### EXERCISE
With pictures left out, set down exactly the lines that begin at the one containing "Where should I click to: Click the clock" and end with the last line of the entries below.

### SUPPLIED INFORMATION
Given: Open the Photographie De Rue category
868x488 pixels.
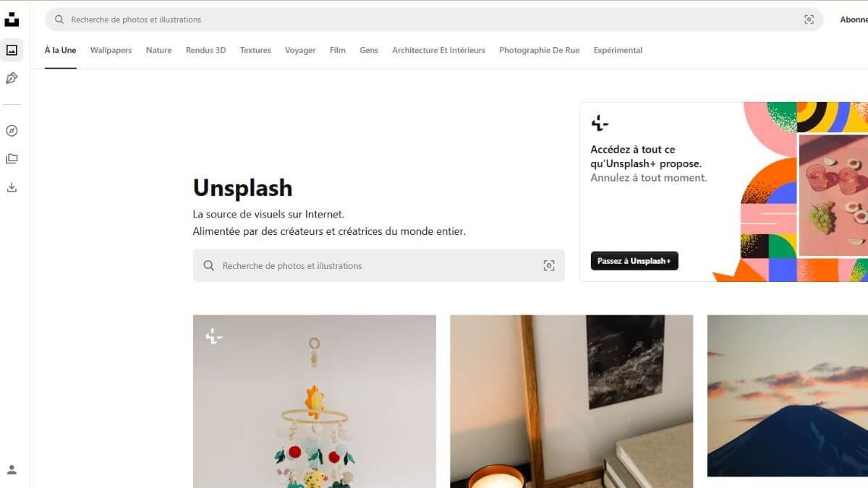Looking at the screenshot, I should pos(539,50).
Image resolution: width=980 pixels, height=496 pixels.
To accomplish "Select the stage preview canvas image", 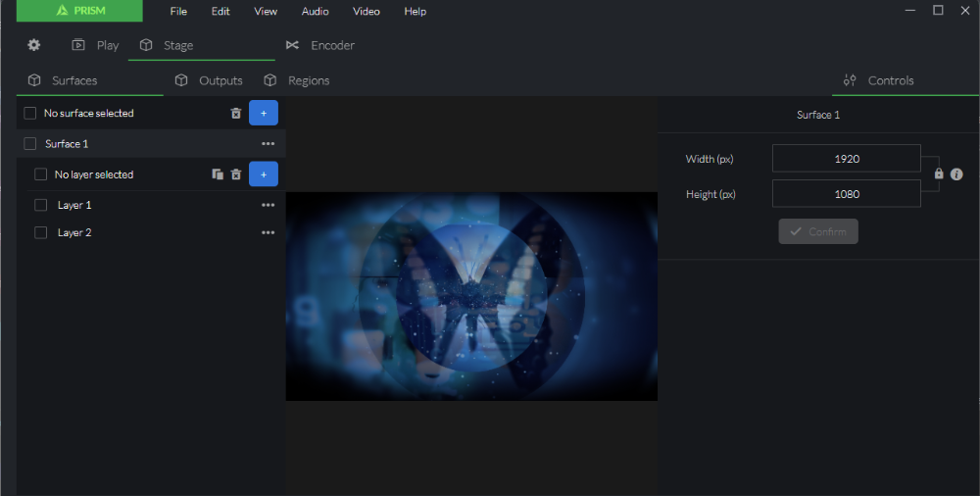I will (471, 296).
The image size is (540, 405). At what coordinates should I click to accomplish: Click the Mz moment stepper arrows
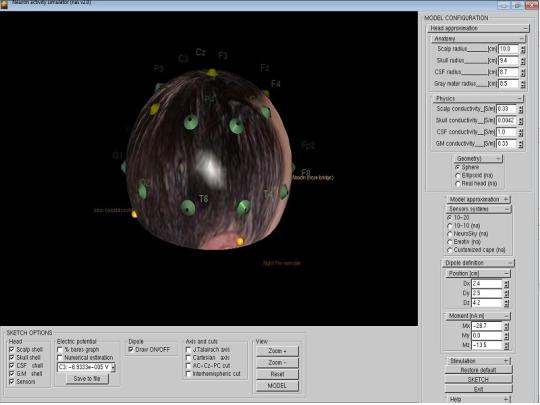point(506,345)
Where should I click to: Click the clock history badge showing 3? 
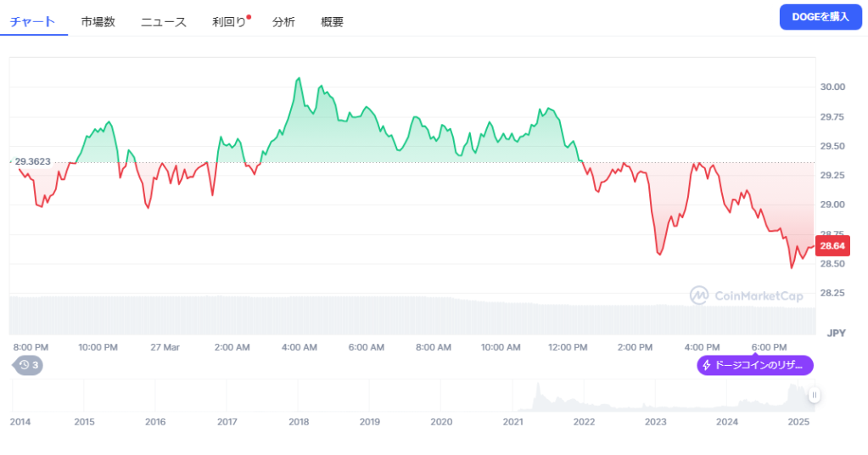(28, 365)
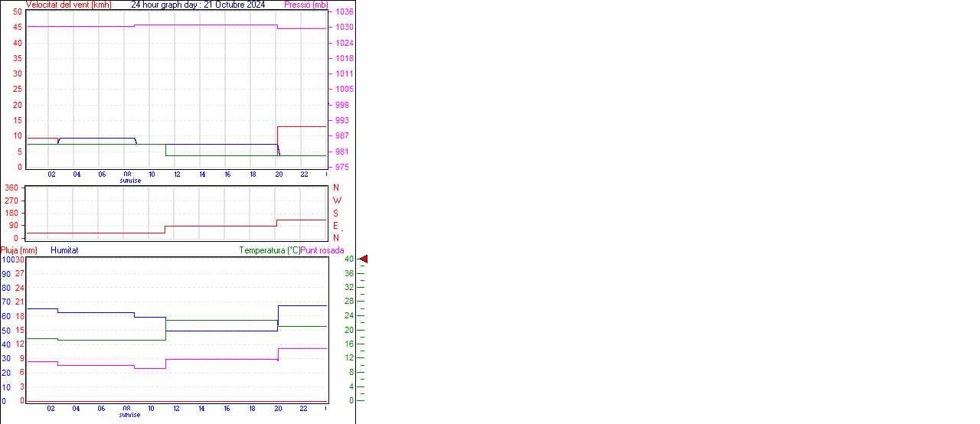Click the sunrise marker under the bottom graph
The width and height of the screenshot is (980, 424).
pos(129,415)
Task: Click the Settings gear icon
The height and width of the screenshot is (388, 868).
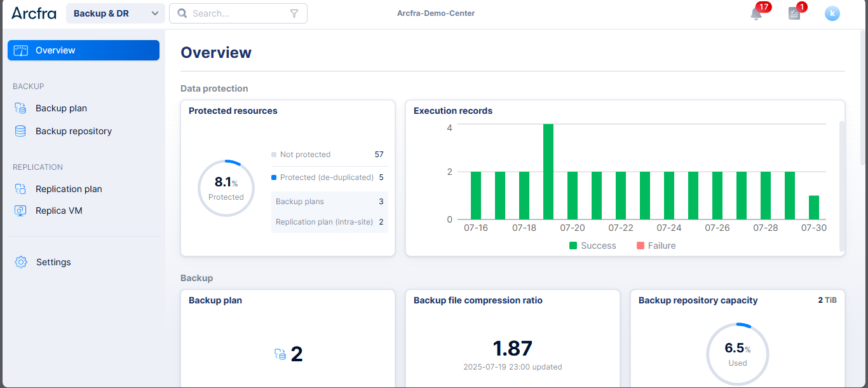Action: pyautogui.click(x=21, y=262)
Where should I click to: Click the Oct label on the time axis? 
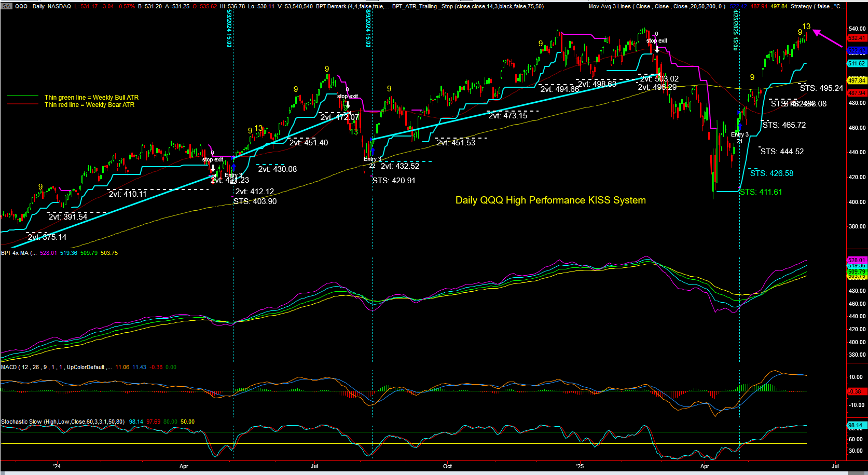coord(447,466)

### TASK RESULT
Where should I click to: Click the clock history badge showing 3? 
(28, 365)
Click the sunrise marker under the bottom graph
The width and height of the screenshot is (980, 424).
pos(129,415)
Task: Click the Settings gear icon
The height and width of the screenshot is (388, 868).
Action: pyautogui.click(x=21, y=262)
Where should I click to: Click the Oct label on the time axis? 
coord(447,466)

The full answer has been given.